:: Task data

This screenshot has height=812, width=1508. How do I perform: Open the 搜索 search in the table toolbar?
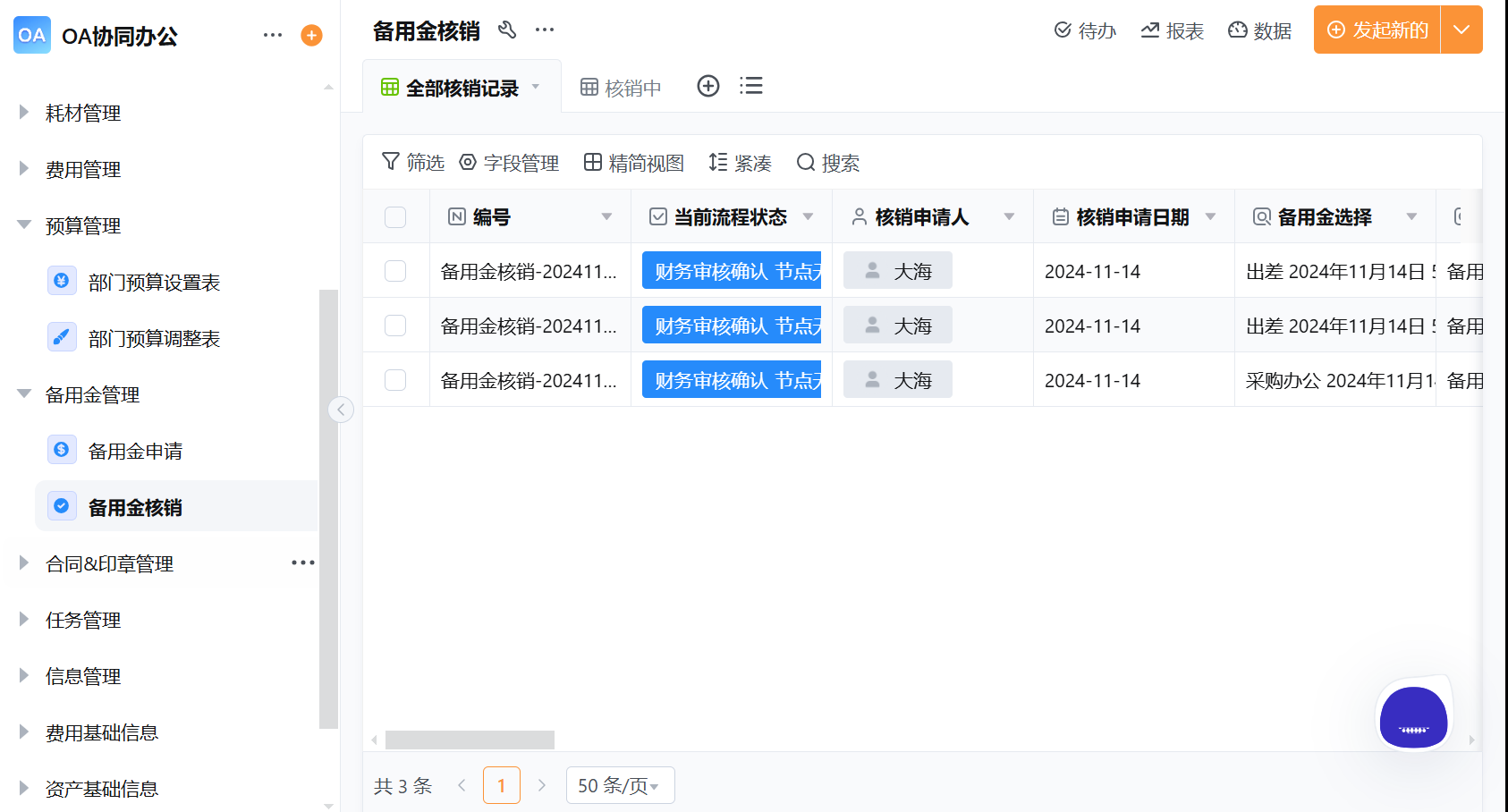click(826, 163)
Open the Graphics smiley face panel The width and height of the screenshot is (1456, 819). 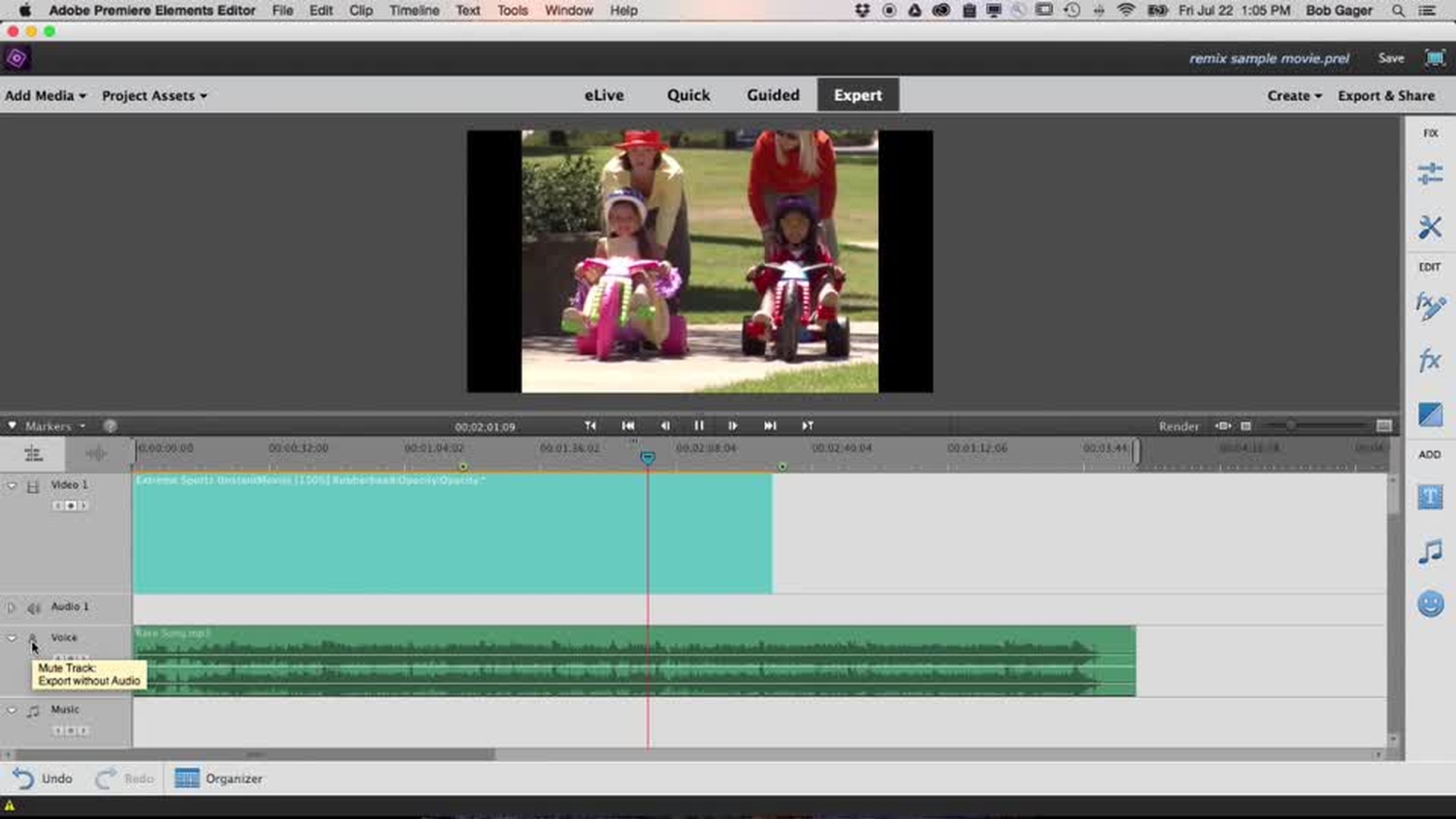point(1429,604)
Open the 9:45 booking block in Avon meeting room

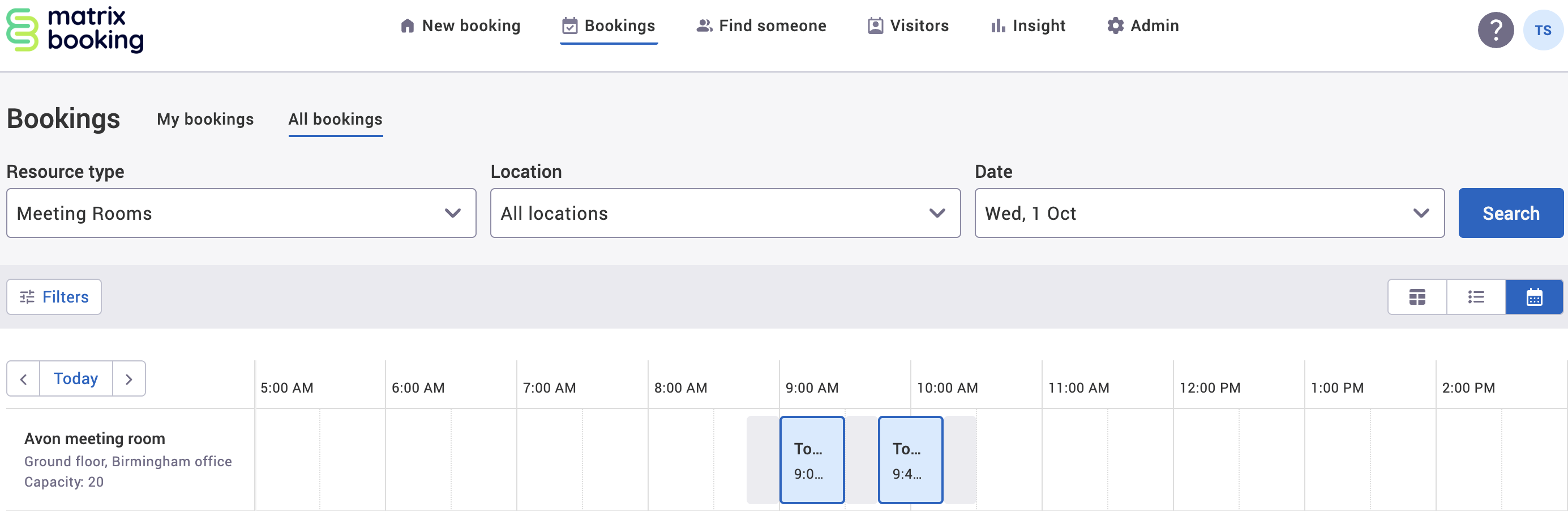coord(910,460)
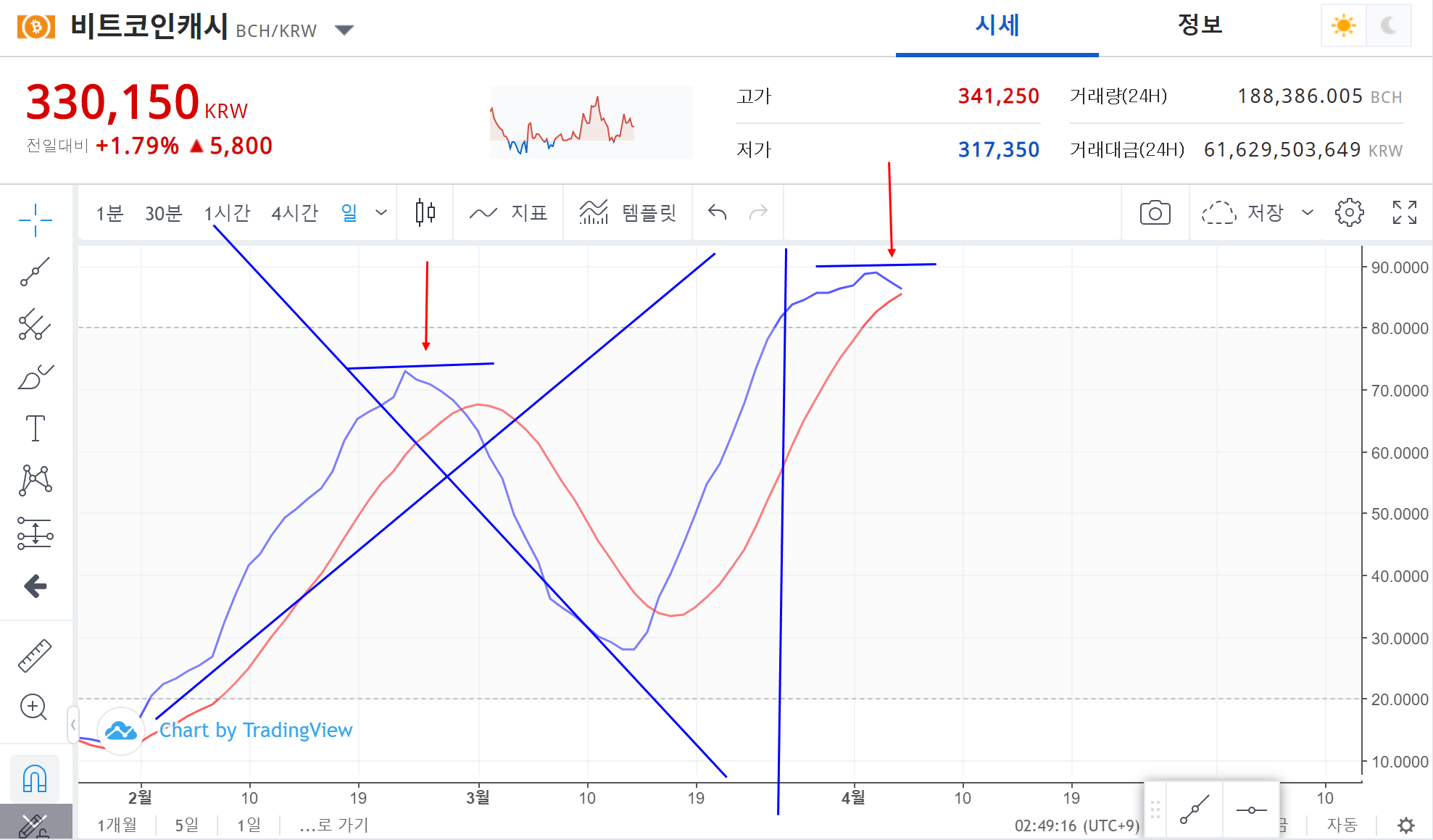This screenshot has width=1433, height=840.
Task: Open chart settings gear in toolbar
Action: (x=1349, y=212)
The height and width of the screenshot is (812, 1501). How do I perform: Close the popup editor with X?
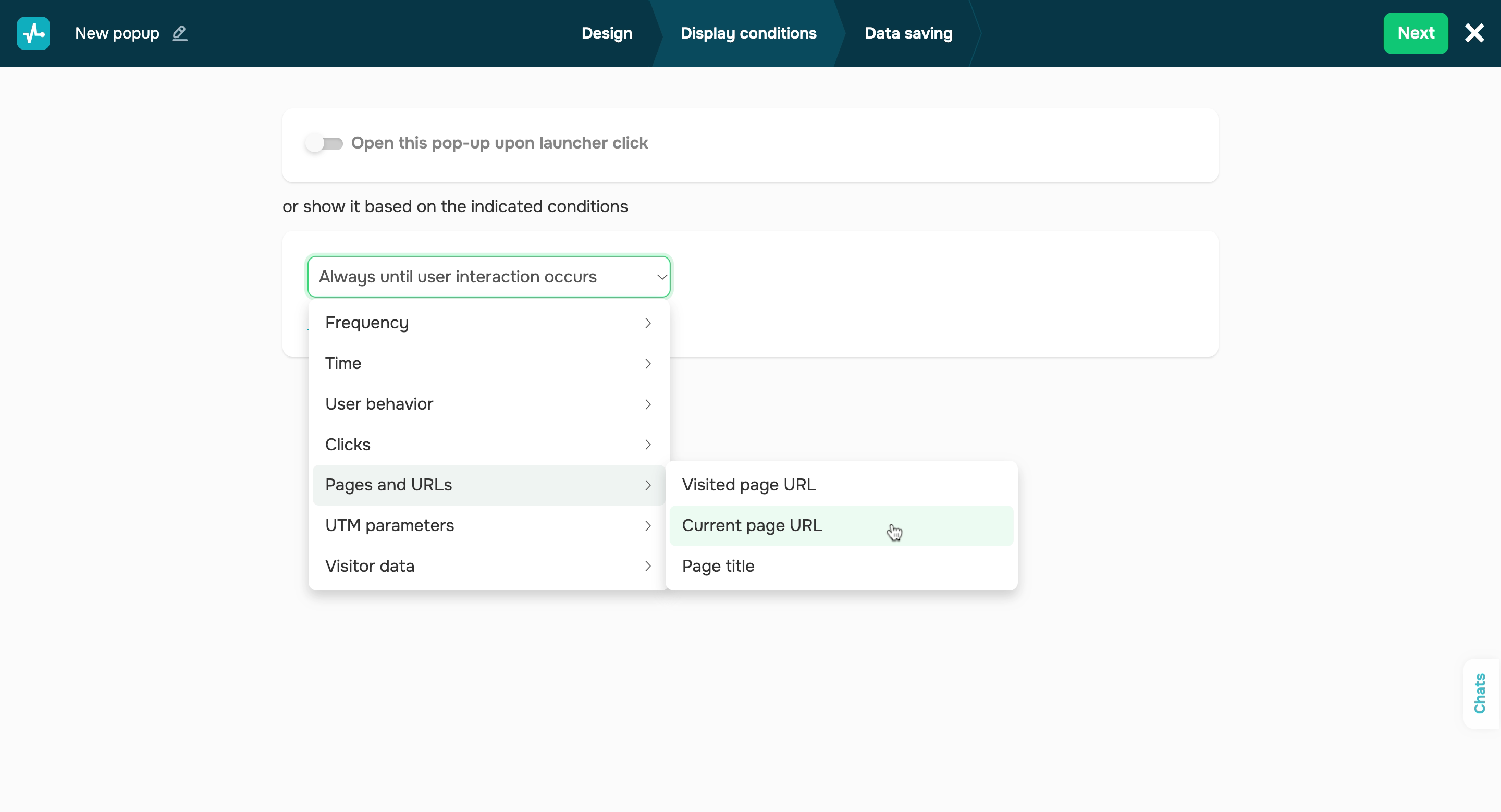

::::

## What to produce
Exclude the pictures from the copy. Retype exactly the lines running from the one containing "Open the 9:45" through the last line of the listing.

## Answer box
Open the 9:45 booking block in Avon meeting room

coord(910,460)
This screenshot has width=1433, height=840.
Task: Open chart settings gear in toolbar
Action: (x=1349, y=212)
The height and width of the screenshot is (812, 1501). How do I perform: Close the popup editor with X?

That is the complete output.